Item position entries
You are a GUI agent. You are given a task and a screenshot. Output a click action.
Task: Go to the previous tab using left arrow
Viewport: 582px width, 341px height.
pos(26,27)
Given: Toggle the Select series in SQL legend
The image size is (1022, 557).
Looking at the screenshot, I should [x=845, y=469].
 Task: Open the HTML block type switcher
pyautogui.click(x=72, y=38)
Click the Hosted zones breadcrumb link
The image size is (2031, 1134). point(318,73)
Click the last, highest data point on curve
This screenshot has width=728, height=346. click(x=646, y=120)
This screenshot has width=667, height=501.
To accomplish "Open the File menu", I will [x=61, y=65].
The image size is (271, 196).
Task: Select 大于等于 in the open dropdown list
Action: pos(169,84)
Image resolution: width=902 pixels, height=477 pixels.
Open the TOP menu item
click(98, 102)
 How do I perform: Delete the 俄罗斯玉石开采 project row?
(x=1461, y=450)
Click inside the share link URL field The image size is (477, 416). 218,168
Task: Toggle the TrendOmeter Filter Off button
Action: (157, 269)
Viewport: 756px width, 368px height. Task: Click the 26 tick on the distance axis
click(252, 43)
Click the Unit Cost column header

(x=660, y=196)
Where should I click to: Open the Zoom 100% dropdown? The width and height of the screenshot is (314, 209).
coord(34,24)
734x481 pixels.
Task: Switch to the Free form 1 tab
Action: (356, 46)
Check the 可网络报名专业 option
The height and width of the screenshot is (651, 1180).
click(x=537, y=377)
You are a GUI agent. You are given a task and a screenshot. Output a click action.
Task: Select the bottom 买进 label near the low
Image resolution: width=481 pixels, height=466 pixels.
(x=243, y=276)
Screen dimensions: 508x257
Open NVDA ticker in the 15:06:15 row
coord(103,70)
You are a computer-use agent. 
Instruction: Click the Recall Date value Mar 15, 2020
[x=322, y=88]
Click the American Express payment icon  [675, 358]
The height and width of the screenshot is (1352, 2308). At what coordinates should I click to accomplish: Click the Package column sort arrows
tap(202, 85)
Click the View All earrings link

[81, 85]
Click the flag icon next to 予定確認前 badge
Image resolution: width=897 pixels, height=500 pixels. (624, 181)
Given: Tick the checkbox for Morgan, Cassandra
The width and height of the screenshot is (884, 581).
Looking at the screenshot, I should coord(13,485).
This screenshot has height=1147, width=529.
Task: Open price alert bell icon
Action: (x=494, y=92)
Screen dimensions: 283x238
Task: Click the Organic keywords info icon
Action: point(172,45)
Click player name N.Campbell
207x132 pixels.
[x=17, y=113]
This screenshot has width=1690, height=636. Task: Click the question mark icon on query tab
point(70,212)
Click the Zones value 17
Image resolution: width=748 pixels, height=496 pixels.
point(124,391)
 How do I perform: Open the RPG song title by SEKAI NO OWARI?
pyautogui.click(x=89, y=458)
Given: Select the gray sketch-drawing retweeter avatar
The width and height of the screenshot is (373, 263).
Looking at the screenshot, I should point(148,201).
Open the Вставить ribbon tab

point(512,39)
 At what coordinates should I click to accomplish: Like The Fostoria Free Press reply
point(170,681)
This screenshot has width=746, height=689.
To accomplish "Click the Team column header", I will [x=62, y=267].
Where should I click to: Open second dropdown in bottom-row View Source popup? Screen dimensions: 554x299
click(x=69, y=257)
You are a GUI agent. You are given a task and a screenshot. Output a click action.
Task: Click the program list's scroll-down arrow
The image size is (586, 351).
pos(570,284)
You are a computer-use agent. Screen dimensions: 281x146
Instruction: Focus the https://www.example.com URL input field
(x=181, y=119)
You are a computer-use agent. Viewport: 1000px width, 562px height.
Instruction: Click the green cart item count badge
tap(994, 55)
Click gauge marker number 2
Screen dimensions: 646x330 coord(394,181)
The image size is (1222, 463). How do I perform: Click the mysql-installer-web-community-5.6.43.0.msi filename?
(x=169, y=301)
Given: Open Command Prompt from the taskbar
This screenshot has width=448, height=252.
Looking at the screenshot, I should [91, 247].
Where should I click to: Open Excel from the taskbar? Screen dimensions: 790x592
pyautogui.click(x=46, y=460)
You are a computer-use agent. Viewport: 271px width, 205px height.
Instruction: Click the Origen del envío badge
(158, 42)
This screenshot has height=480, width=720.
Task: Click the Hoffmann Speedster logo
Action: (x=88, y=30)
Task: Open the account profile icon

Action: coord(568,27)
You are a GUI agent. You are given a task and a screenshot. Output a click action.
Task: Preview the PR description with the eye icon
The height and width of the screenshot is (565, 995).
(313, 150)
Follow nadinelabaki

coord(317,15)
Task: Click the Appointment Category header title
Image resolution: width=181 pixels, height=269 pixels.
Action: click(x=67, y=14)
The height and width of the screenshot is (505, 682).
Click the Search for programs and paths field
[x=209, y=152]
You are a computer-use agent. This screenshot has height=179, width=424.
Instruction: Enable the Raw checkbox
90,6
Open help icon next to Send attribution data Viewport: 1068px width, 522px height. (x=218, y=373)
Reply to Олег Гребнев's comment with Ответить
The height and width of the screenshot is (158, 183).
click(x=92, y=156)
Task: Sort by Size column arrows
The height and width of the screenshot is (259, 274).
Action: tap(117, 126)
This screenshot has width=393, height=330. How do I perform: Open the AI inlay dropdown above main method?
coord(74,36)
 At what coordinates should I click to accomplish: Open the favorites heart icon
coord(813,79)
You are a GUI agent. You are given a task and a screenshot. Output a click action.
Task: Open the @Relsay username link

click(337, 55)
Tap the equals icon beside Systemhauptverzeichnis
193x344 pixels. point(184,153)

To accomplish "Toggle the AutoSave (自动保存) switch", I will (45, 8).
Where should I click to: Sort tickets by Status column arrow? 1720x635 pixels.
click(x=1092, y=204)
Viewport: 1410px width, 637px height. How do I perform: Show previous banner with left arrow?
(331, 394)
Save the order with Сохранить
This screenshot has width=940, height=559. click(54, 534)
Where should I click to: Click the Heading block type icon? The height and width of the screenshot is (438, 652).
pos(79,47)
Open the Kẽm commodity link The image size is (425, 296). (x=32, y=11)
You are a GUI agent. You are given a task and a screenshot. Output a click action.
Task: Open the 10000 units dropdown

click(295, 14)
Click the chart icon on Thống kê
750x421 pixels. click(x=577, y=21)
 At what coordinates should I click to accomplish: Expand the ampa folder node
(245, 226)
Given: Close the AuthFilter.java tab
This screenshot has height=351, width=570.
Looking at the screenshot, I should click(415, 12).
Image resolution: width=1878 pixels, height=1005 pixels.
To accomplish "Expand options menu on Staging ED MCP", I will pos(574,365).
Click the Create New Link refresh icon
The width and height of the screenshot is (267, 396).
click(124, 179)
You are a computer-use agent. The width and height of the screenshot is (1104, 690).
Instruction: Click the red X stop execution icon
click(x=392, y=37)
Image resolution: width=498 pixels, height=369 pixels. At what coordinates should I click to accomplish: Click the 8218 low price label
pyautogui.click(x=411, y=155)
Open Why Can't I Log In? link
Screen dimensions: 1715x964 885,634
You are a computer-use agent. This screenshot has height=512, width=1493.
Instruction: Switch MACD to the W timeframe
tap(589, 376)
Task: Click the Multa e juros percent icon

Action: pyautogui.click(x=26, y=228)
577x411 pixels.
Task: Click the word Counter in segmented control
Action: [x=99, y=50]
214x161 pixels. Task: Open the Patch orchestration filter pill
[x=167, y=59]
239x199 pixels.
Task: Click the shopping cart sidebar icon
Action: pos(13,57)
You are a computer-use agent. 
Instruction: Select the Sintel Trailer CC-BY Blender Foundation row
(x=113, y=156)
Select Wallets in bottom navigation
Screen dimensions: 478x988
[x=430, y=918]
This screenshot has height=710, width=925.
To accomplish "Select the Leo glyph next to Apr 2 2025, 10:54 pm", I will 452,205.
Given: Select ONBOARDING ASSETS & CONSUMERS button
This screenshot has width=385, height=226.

*Written request*. Count the lines in the items above that contain the string "field". Reply with the number alone.

*Output below*. 3